**Stored data**
"""

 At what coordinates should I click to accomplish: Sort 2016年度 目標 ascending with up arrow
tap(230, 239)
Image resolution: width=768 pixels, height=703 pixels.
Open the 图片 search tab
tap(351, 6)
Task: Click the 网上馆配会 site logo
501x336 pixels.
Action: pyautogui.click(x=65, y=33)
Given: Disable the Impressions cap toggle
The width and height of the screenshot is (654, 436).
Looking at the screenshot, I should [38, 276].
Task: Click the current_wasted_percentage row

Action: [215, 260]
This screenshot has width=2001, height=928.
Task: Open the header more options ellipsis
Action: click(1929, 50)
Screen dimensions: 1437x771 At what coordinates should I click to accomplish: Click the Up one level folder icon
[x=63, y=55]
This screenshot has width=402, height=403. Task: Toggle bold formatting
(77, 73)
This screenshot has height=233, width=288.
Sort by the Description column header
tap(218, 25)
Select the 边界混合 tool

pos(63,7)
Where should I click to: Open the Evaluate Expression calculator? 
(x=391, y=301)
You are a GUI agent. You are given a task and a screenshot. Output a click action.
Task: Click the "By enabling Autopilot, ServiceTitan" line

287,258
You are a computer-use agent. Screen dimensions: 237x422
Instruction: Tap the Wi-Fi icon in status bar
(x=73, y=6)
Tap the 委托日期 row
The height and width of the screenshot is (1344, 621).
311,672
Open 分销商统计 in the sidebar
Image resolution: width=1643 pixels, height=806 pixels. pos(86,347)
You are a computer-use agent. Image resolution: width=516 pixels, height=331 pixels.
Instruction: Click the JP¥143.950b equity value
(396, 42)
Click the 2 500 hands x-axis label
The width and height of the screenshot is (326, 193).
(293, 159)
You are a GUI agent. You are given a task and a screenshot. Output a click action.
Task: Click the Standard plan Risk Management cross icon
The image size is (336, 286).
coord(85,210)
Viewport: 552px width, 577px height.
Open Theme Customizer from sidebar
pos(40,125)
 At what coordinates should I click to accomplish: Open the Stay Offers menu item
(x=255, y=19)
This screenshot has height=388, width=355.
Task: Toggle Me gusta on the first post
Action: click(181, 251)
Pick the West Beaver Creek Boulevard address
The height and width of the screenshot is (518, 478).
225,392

"""

**Required action**
Review the preceding data and report every line that includes the string "computer".

**Reply to the task**
You are a computer-use agent. Screen dimensions: 237x422
You are a computer-use agent. Image resolution: width=516 pixels, height=331 pixels.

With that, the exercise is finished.